What to produce: Every record here needs to be duplicated exactly.

Data provided:
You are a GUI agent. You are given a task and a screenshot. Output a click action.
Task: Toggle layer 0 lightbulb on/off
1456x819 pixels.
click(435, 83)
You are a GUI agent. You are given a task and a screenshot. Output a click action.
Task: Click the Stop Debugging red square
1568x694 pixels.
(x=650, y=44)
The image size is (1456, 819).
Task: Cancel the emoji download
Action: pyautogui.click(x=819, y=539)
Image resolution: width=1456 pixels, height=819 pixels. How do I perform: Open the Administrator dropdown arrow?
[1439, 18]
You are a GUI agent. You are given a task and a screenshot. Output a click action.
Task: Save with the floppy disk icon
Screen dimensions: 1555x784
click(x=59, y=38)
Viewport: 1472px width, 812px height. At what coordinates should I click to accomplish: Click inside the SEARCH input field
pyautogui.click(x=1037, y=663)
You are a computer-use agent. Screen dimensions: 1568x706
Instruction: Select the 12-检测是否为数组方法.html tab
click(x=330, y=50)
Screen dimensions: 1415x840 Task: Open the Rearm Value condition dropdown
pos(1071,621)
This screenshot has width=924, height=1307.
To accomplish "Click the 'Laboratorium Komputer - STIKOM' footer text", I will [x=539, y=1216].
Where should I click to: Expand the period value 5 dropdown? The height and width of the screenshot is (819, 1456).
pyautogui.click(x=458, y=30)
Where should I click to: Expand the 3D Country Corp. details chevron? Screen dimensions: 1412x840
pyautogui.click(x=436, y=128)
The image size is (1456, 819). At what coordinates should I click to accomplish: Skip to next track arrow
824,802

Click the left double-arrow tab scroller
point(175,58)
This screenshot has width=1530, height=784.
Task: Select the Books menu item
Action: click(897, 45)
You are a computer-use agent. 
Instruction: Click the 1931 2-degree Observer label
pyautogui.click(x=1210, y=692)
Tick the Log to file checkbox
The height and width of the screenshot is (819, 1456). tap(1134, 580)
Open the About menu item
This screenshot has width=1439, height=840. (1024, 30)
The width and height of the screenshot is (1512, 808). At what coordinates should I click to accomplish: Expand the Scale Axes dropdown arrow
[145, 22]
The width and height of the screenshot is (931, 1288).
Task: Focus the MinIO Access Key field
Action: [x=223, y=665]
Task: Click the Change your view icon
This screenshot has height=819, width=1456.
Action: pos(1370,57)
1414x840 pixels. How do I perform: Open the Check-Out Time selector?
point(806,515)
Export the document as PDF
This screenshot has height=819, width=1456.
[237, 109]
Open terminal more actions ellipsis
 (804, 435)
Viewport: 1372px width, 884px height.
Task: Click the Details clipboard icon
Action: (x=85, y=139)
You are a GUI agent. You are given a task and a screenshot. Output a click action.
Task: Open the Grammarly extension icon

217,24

Reply:
You are a GUI agent. You are given a task and a screenshot. Output a click action.
Task: Toggle layer 0 lightbulb on/off
1456x819 pixels.
click(435, 83)
You are a GUI agent. You are given a task and a screenshot. Output a click action.
Task: Click the Stop Debugging red square
1568x694 pixels.
(x=650, y=44)
The image size is (1456, 819).
Task: Cancel the emoji download
Action: pyautogui.click(x=819, y=539)
Image resolution: width=1456 pixels, height=819 pixels. How do I perform: Open the Administrator dropdown arrow?
[1439, 18]
You are a GUI agent. You are given a task and a screenshot. Output a click action.
Task: Save with the floppy disk icon
Screen dimensions: 1555x784
click(x=59, y=38)
Viewport: 1472px width, 812px height. At what coordinates should I click to accomplish: Click inside the SEARCH input field
pyautogui.click(x=1037, y=663)
You are a computer-use agent. Screen dimensions: 1568x706
Instruction: Select the 12-检测是否为数组方法.html tab
click(x=330, y=50)
Screen dimensions: 1415x840 Task: Open the Rearm Value condition dropdown
pos(1071,621)
This screenshot has width=924, height=1307.
To accomplish "Click the 'Laboratorium Komputer - STIKOM' footer text", I will [x=539, y=1216].
Where should I click to: Expand the period value 5 dropdown? The height and width of the screenshot is (819, 1456).
pyautogui.click(x=458, y=30)
Where should I click to: Expand the 3D Country Corp. details chevron? Screen dimensions: 1412x840
pyautogui.click(x=436, y=128)
The image size is (1456, 819). At what coordinates should I click to accomplish: Skip to next track arrow
824,802

Click the left double-arrow tab scroller
point(175,58)
This screenshot has width=1530, height=784.
Task: Select the Books menu item
Action: click(897, 45)
You are a computer-use agent. 
Instruction: Click the 1931 2-degree Observer label
pyautogui.click(x=1210, y=692)
Tick the Log to file checkbox
The height and width of the screenshot is (819, 1456). tap(1134, 580)
Open the About menu item
This screenshot has width=1439, height=840. (1024, 30)
The width and height of the screenshot is (1512, 808). At what coordinates should I click to accomplish: Expand the Scale Axes dropdown arrow
[145, 22]
The width and height of the screenshot is (931, 1288).
Task: Focus the MinIO Access Key field
Action: [x=223, y=665]
Task: Click the Change your view icon
This screenshot has height=819, width=1456.
Action: pos(1370,57)
1414x840 pixels. How do I perform: Open the Check-Out Time selector?
point(806,515)
Export the document as PDF
This screenshot has height=819, width=1456.
[237, 109]
Open terminal more actions ellipsis
 (804, 435)
Viewport: 1372px width, 884px height.
Task: Click the Details clipboard icon
Action: (x=85, y=139)
You are a GUI agent. You are given a task and a screenshot. Output a click action.
Task: Open the Grammarly extension icon

217,24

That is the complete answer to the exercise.